7. A substrate processing apparatus according to any one of claims 1 to 3, The processing mechanism includes, as the processing liquid discharge nozzle, an upper processing nozzle that discharges the processing liquid from above the substrate held in the substrate holding section toward the peripheral edge of the upper surface of the substrate, and a lower processing nozzle that discharges the processing liquid from below the substrate held in the substrate holding section toward the peripheral edge of the lower surface of the substrate. The cup rinsing mechanism comprises, as the rinsing liquid discharge nozzle, an upper rinsing nozzle that discharges the cup rinsing liquid toward the inner circumferential surface of the rotating cup portion from above the substrate holding height at which the substrate is held by the substrate holding portion in the vertical direction, thereby supplying the cup rinsing liquid to the inner circumferential surface, and a lower rinsing nozzle that discharges the cup rinsing liquid toward the inner circumferential surface of the rotating cup portion from below the substrate holding height, thereby supplying the cup rinsing liquid to the inner circumferential surface.

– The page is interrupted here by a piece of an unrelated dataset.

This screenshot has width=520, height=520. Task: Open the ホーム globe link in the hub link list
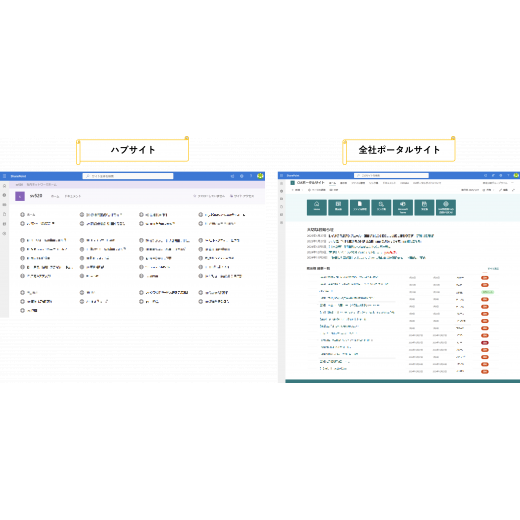(28, 215)
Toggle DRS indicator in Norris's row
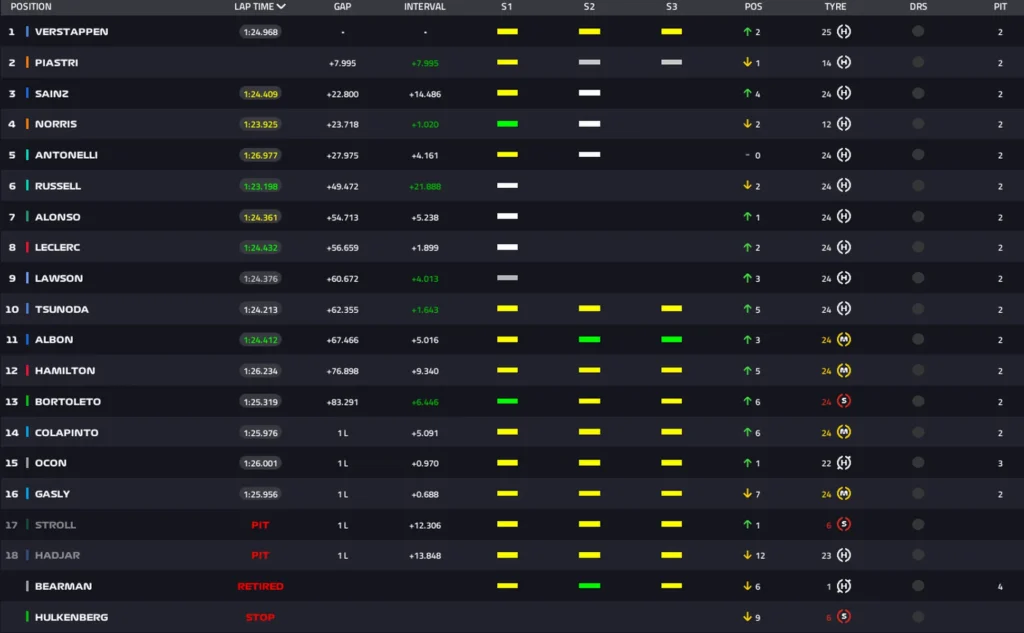1024x633 pixels. [x=918, y=124]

8. A processing liquid is supplied to a substrate while the outer circumference of the substrate, which rotates around a rotation axis extending vertically, is surrounded by a rotating cup portion, thereby performing a predetermined substrate treatment on the substrate with the processing liquid, and a collection step is performed to collect the processing liquid that is scattered from the substrate with the rotating cup portion. The system includes a cup rinsing step in which the rotating cup portion, which collects the processing liquid, is rotated around the rotation axis, and a cup rinsing liquid is directly supplied to the rotating cup portion from the rotation axis side to remove the processing liquid from the rotating cup portion, The rotating cup portion comprises a lower cup that rotates around the rotation axis and an upper cup that is connected to the lower cup and rotates integrally with the lower cup around the rotation axis to collect droplets of the processing liquid scattered from the substrate. The upper cup has a connecting portion located above the lower cup and connected to the lower cup, and an inclined portion that slopes upward from the connecting portion toward the peripheral edge of the substrate. In the collection step, the droplets are collected at the inclined portion. In the cup rinsing process, the cup rinsing liquid is discharged from the rinsing liquid discharge nozzle toward the inclined portion, and the discharge point of the cup rinsing liquid from the rinsing liquid discharge nozzle is at a cup rinsing position higher than the height of the upper surface of the substrate held by the substrate holding portion in the vertical direction. A substrate processing method characterized by the following.